Justice Fidela Corbin-Lincoln ruled on July 12 in favour of GBTI. The ruling sent shockwaves throughout several state agencies, including the Special Organised Crime Unit (SOCU) which is currently investigating dozens of cases of corruption, some involving former Government officials.
Essentially, banking details of customers suspected of money laundering are necessary for the investigation of suspects who have not yet been charged.
In fact, it is upon the production of the banker’s book that police investigators, including SOCU will be able to inspect, take copies, and gather sufficient evidence to institute charges against suspects.
The ruling raises many questions as the Evidence Act, Chapter 5:03 states under Section 12 (1) that on the application of any party to a cause or matter, a court or judge may order that the party is at liberty to inspect and take copies of any entries in a banker’s book for any of the purposes of that cause or matter.
Further, Section 12 (2) states that the order may be made either with or without summoning the bank or any other party, and must be served on the bank three days before it is to be obeyed, unless the court or judge otherwise directs.
Responding to questions posed by Opposition Member, Clement Rohee in the National Assembly last Thursday, Minister of Public Security, Khemraj Ramjattan informed of the court challenges mounted by GBTI against SOCU investigations.
SOCU has been trying for months to get access to bank records.
He pointed out to the MPs that GBTI has filed several applications contending that Section 24 of the Anti-Money Laundering and Countering Financing of Terrorism (AML/CFT) Act Chapter 10:11 does not provide for the production of the banker’s book.
“We have had some court rulings at the High Court level that have ruled that the Magistrate has no power to make an order to inspect and take copies of entries in the banker’s book and this is another big challenge. The productions of banker’s books are necessary for the investigation of money laundering offences as you would appreciate,” Ramjattan stated.

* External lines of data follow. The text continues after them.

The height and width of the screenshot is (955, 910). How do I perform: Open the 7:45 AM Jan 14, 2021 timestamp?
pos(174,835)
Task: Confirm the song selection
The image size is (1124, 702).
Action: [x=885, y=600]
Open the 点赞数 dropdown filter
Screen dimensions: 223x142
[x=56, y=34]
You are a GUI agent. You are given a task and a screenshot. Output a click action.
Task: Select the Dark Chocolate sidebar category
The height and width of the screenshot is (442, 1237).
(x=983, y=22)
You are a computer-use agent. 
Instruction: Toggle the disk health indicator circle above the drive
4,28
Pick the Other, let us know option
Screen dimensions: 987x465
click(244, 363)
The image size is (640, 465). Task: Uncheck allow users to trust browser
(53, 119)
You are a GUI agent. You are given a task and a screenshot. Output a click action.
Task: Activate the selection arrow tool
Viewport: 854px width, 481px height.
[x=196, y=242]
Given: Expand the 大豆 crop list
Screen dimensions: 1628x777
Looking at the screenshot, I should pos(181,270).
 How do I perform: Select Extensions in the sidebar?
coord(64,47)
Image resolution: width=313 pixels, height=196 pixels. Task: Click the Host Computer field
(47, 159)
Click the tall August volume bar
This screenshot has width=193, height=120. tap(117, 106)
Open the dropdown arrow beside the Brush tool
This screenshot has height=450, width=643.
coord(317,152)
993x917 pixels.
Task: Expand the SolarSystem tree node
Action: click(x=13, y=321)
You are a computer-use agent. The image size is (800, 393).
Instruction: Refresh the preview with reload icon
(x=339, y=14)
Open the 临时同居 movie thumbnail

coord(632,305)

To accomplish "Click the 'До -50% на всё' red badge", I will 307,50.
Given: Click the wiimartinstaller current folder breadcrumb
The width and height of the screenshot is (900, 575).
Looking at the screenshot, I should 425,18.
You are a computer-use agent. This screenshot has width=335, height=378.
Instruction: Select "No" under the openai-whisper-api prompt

Appearing to indicate Government’s plan to appeal the High Court ruling, Ramjattan explained, “We feel there may be need…depending on the Upper Court’s ruling now, whether we can get from the Acts certain amendments. There might be another plan and strategy to ensure that we get money launderers.”
The Minister disclosed that for 2018, there were nine money laundering referrals to SOCU which are being investigated. Additionally, he stated that there were eight referrals from Customs Anti-Narcotics Unit (CANU) for money laundering investigation with the predicate offence being narcotics trafficking.
SOCU, according to Ramjattan, received no referral for government corruption in 2018.
“The Government corruption we are talking about was as a result of the forensic audits that found corruption. These involved more than 300 separate investigations for which 60 investigations have been completed resulting in 142 criminal charges before the court,” Ramjattan stated.